**EXERCISE PROMPT**
Lines from the line with "Screen dimensions: 796x728" to the line with "is (1568, 282)." in the entries below, and only those, must be output exactly, with both ends included.

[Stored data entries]
************

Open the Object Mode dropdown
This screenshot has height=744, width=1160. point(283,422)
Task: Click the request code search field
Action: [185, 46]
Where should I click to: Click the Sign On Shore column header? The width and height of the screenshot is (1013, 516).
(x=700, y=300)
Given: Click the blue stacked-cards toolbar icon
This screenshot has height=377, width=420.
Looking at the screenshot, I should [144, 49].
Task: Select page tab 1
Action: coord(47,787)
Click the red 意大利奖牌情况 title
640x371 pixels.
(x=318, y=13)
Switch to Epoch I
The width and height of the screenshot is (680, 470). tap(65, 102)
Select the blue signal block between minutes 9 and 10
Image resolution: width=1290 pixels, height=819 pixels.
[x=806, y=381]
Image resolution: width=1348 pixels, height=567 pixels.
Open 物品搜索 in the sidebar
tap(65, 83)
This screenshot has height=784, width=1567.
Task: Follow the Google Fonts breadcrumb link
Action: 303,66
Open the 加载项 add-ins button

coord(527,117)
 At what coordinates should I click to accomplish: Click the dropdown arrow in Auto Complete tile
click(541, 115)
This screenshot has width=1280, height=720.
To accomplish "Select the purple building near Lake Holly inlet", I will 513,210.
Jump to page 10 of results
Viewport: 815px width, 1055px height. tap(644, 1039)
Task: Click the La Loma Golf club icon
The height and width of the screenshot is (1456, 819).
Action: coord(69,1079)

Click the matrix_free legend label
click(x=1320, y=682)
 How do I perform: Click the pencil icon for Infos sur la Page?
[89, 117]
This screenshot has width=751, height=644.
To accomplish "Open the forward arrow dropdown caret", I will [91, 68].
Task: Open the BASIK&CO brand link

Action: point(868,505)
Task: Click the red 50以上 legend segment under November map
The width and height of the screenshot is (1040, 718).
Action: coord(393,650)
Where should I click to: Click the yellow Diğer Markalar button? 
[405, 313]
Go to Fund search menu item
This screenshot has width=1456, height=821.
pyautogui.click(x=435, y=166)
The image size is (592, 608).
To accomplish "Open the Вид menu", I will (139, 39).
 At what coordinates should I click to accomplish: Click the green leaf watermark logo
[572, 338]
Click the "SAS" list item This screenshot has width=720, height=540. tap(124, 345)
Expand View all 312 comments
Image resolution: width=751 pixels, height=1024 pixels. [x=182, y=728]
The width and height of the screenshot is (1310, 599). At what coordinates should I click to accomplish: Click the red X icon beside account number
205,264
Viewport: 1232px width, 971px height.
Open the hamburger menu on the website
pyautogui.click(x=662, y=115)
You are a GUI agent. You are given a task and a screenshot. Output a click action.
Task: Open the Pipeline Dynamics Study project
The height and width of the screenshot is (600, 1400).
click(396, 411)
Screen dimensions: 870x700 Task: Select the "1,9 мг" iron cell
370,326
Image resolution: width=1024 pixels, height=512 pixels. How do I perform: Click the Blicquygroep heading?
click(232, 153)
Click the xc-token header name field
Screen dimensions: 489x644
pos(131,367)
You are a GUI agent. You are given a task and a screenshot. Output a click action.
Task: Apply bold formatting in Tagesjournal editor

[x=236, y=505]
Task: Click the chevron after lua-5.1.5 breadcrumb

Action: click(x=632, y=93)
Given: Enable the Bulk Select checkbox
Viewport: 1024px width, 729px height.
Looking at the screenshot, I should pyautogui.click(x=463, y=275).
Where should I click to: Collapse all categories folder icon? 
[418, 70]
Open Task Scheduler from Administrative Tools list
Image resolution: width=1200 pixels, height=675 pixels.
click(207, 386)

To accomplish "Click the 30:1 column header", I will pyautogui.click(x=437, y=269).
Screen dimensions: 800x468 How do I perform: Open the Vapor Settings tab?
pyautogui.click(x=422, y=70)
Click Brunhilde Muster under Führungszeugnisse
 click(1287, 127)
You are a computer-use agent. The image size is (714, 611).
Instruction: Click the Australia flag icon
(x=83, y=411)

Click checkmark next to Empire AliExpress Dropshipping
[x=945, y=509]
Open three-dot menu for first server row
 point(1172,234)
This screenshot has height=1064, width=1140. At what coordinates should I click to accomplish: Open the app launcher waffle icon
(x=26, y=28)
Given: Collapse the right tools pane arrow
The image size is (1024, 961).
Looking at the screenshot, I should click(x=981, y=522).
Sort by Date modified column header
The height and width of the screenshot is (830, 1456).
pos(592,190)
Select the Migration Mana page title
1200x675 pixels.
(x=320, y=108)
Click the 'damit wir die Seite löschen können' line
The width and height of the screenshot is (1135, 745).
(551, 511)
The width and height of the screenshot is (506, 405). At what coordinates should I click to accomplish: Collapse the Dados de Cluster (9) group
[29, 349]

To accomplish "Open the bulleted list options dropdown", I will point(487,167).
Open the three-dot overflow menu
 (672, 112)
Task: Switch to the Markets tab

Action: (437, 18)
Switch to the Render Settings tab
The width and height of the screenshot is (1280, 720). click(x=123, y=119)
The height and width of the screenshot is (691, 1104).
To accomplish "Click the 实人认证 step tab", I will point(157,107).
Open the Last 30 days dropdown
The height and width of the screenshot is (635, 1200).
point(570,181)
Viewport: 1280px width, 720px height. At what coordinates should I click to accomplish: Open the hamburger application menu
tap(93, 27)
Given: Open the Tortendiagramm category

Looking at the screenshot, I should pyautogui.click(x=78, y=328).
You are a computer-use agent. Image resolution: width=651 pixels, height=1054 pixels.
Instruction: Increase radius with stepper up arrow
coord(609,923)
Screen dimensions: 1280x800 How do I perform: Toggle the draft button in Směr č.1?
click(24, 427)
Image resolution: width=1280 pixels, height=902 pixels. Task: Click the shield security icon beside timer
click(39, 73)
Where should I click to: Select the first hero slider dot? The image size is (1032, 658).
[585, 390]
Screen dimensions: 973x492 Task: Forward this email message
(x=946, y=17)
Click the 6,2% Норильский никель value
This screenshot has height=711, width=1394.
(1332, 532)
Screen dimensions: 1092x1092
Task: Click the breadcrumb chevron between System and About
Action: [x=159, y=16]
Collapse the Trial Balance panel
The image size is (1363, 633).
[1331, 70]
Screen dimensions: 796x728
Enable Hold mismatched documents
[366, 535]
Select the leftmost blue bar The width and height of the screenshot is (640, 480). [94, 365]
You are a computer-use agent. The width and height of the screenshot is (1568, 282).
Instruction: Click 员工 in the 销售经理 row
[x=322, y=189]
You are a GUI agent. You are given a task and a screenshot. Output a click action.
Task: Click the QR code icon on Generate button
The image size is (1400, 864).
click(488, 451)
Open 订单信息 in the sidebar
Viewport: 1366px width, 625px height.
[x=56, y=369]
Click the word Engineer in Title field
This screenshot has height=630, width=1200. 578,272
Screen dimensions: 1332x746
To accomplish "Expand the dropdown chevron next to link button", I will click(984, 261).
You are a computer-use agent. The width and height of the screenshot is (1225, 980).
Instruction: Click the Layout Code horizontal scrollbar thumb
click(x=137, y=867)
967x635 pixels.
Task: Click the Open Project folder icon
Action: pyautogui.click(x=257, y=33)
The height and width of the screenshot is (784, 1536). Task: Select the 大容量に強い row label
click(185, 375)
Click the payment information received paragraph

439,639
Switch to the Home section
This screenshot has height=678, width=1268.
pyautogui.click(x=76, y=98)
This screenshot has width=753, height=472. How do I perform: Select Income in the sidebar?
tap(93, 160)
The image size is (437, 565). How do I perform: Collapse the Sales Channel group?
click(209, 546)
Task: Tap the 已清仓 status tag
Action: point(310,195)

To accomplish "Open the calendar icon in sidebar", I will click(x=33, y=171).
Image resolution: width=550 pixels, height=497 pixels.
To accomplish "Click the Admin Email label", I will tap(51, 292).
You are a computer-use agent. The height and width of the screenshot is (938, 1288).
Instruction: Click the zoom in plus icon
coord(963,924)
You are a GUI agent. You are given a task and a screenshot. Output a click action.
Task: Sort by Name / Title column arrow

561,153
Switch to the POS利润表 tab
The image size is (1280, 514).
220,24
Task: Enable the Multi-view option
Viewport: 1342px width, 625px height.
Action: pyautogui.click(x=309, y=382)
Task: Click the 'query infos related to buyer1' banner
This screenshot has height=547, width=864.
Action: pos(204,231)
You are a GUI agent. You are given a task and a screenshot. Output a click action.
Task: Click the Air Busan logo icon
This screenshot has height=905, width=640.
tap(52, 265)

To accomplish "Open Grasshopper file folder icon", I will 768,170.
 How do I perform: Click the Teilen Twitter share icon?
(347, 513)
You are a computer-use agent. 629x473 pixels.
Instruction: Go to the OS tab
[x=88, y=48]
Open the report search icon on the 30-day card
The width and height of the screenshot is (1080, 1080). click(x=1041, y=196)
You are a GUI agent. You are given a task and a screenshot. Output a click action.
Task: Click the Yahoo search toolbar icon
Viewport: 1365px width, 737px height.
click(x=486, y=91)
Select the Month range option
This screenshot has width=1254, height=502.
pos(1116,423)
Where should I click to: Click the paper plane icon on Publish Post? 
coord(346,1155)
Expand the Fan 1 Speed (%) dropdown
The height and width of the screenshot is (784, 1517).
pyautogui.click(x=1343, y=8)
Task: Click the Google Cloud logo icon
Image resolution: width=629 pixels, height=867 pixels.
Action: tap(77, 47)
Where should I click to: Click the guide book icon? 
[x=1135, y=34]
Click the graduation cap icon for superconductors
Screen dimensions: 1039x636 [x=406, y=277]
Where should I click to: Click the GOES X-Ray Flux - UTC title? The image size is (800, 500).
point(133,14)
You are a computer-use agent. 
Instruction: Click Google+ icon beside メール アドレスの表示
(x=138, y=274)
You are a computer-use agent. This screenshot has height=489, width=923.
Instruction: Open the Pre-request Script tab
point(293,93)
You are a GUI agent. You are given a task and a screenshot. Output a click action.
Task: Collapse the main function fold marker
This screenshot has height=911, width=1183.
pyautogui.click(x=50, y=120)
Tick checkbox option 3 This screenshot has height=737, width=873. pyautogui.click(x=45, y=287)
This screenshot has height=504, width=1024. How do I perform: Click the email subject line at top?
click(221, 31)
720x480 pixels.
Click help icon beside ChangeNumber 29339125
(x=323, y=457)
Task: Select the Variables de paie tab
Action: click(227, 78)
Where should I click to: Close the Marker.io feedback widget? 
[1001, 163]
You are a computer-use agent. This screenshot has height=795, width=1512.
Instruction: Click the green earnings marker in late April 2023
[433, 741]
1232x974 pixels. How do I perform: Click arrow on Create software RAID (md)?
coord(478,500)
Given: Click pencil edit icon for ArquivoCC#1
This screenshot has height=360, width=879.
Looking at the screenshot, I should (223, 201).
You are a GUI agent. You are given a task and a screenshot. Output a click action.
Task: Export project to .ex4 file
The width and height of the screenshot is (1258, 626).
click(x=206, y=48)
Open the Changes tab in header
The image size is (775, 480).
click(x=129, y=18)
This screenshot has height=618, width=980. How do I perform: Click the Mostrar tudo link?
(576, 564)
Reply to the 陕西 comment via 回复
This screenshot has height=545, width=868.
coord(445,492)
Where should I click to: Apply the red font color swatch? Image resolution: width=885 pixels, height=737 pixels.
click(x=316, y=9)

************

**RESULT**
Screen dimensions: 796x728
Enable Hold mismatched documents
[366, 535]
Select the leftmost blue bar The width and height of the screenshot is (640, 480). [94, 365]
You are a computer-use agent. The width and height of the screenshot is (1568, 282).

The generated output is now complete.